GSA Connects 2021 in Portland, Oregon

Paper No. 207-7
Presentation Time: 9:45 AM


MIRUS, Benjamin1, BELAIR, Gina M.1, JONES, Eric S.1 and SLAUGHTER, Stephen2, (1)U.S. Geological Survey, Geologic Hazards Science Center, Denver Federal Center, P.O. Box 25046, MS 966, Denver, CO 80225, (2)U.S. Geological Survey, Box 25046, MS 966, Denver, CO 80225

In 2019 the U.S. Geological Survey (USGS) partnered with other Federal Agencies and State Geological Surveys to gather and combine many geodatabases of landslide occurrence across the U.S. and Territories. This initial step towards a national inventory identified around 300,000 landslides and landslide-related features in every U.S. State. This data compilation of points and polygons has highlighted the vast disparity in the availability, documentation, and confidence levels of landslide information across different regions of the country. It has also facilitated both qualitative and quantitative re-evaluation of previous national-scale landslide susceptibility assessments.
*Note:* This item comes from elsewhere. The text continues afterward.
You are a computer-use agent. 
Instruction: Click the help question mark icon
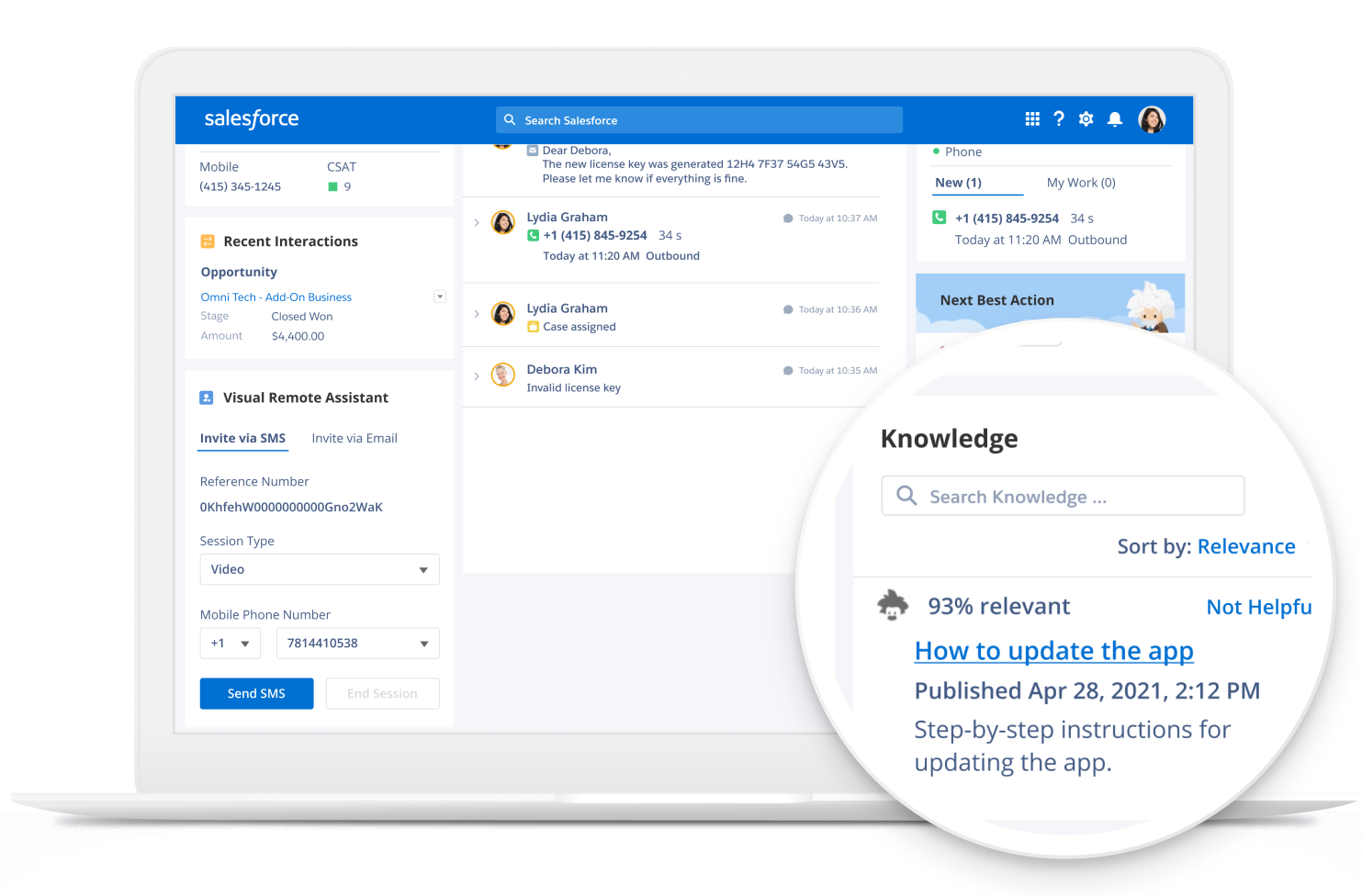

This reveals that previous approaches that relied primarily on coarse resolution geologic information and topography may under-estimate landslide potential in relatively moderately sloping terrain. These important revelations about landslide data availability and prior susceptibility maps have motivated a recent update to ingest more landslide data, including revised, new, and newly identified inventories, totaling over 570,000 points and polygons. We have also revised our initial semi-quantitative criteria for assessing confidence in landslide information to account for differences between discrete landslides and other polygons that map landslide-related features. Although the updated database is still known to be incomplete, the USGS inventory compilation provides a centralized portal to access landslide occurrence information for land managers, emergency planners, researchers, and the public. The national landslide occurrence map has also generated increased sharing of landslide data and prompted a broader community-wide discussion about developing and adopting standards for future landslide inventories.